Como de todos modos no podía comerse tanto merengue ella solita, llamó a los niños del pueblo y comenzó a regalárselos. Eran los merengues más ricos que habían probado en su vida, crujientes por fuera y espumosos por dentro, como comerse la cola de un cometa.
A partir de ese día recogía los huevos de sus gallinas, que cada vez ponían más, y hacía merengues para obsequiar. Lo mejor era el misterio de los colores. Aunque casi siempre la bandeja emergía plena de tonalidades, a veces salían todos en tonos de rosa, decidía ella entonces hacer una fiesta a las niñas, otras eran azules y había fiesta para los varones. Cuando eran verdes, la comelata era sentados en el pasto; si venían amarillos, eran comidos a la luz del sol; si dorado oscuro, al atardecer; si salían rojos, ella los colgaba con hilitos de los árboles para que los pequeños los encontraran al salir de la escuela.
Fue por eso que le pusieron Doña Merenguito, de eso hace ya bastante tiempo, tanto que nadie recuerda su nombre anterior. Ni siquiera sus hijas cuando la visitan.
Pero un día, el carpintero se retiró y regresó a la casa. Hasta el momento no había parado mientes en las ocupaciones de la esposa. Como solo venía por días festivos, pensaba que tanto afán era un antojo para hacer obsequios por Navidades o Año Nuevo, mas al ver que ella se dedicaba día a día a recolectar huevos, batir claras y hornear, para luego regalar aquellas maravillosas golosinas, se le ocurrió lo que llamó "una genial idea".
A la mañana siguiente estaba con una caja en las manos, listo para guardar los merengues apenas salieran del horno.
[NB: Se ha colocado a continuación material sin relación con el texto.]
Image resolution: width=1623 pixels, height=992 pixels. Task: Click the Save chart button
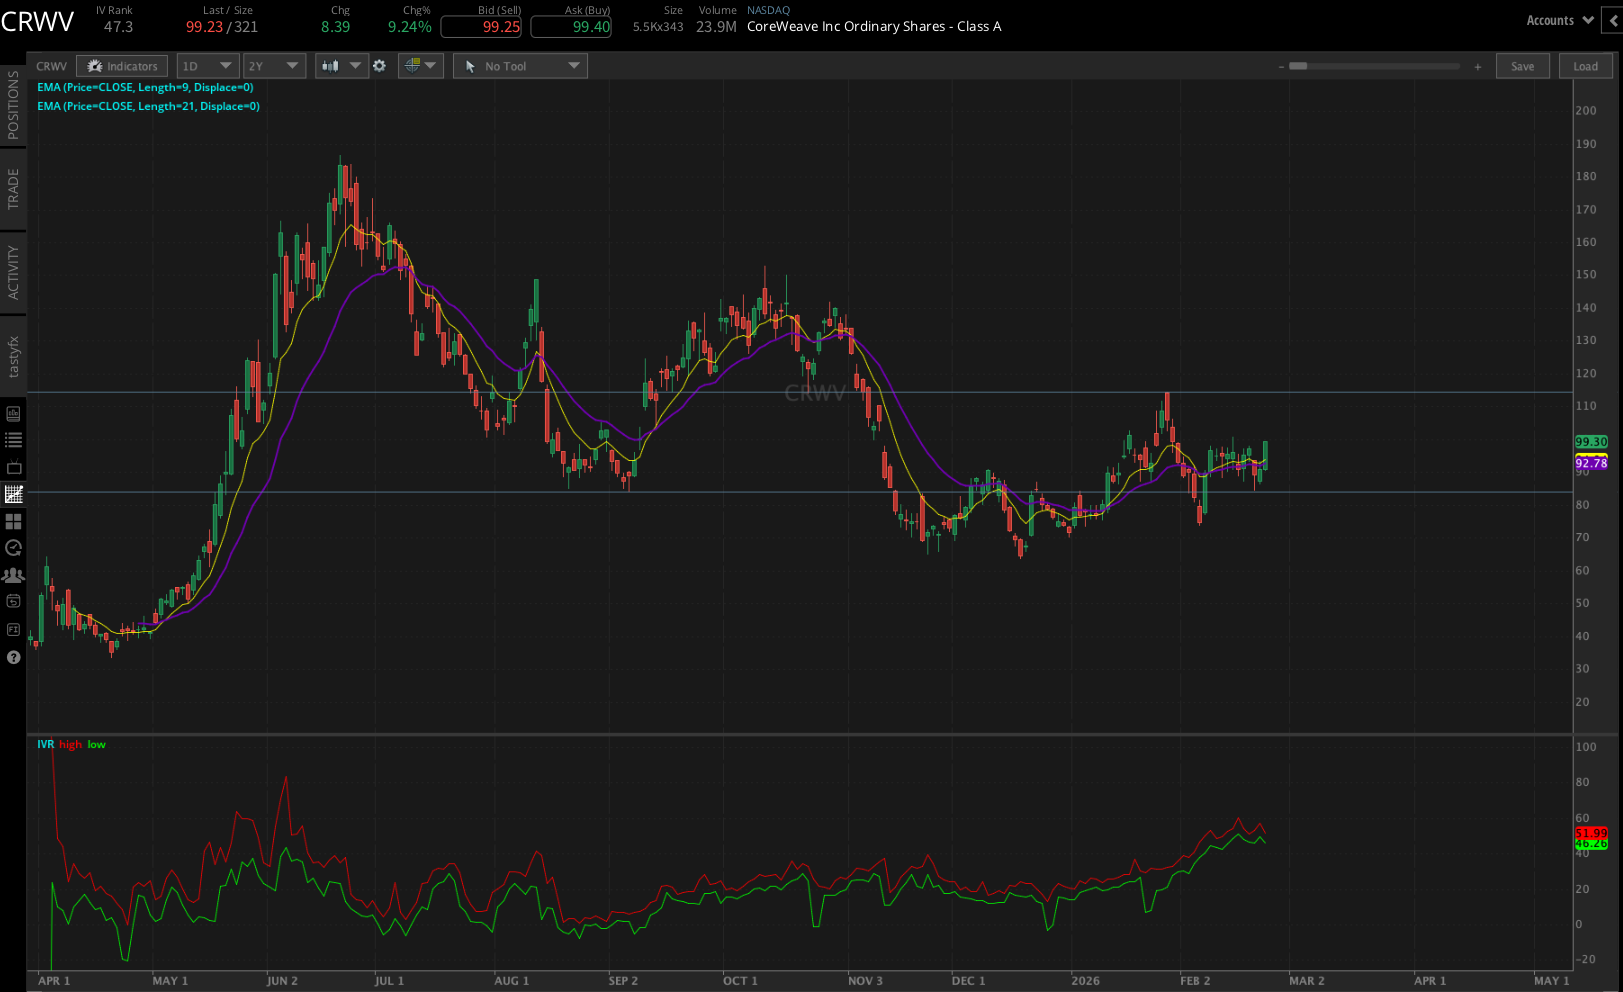1522,66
Los colocó con mucho cuidado y salió a venderlos.
Los niños se extrañaron mucho, ¿para qué querría el dinero Doña Merenguito? Ninguno de ellos había comprado nunca nada, ni sabía cómo se hacía...
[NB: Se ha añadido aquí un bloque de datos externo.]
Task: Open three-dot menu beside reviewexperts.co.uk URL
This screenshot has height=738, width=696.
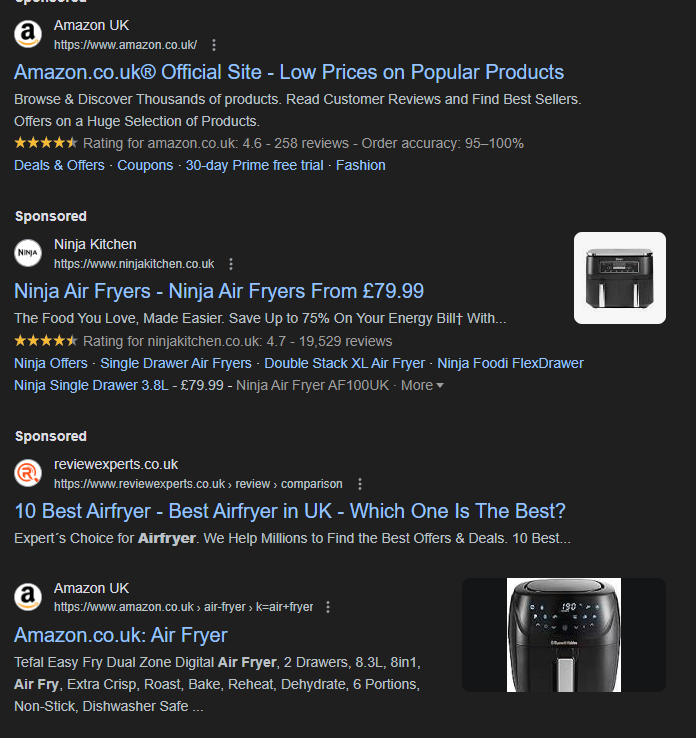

Pero como los merengues eran tan ricos y ya se habían acostumbrado a deleitarse con su sabor, pidieron a sus padres una moneda. Esto originó un pequeño problema, pues en Quita y Pon no había tiendas, ni siquiera de víveres, ya que la naturaleza les obsequiaba lo que necesitaban. Por tanto, si alguna vez tuvieron dinero, no sabían dónde lo habían guardado.
Los padres, con tal de ver felices a sus hijos, intentaron recordar. Aquellos que lo lograron, le dieron monedas a sus hijos y a los amigos de sus hijos para que fueran a comprar los merengues.
Al otro día, feliz como una margarita, estaba el esposo de Doña Merenguito con una caja mayor aún en la mano, pregonando por el pueblo.
Corrieron a él los niños, moneda en mano, para escoger aquellos de su color preferido, y ¡cual fue su sorpresa, cuando al abrir la caja, descubrieron que todos eran blancos!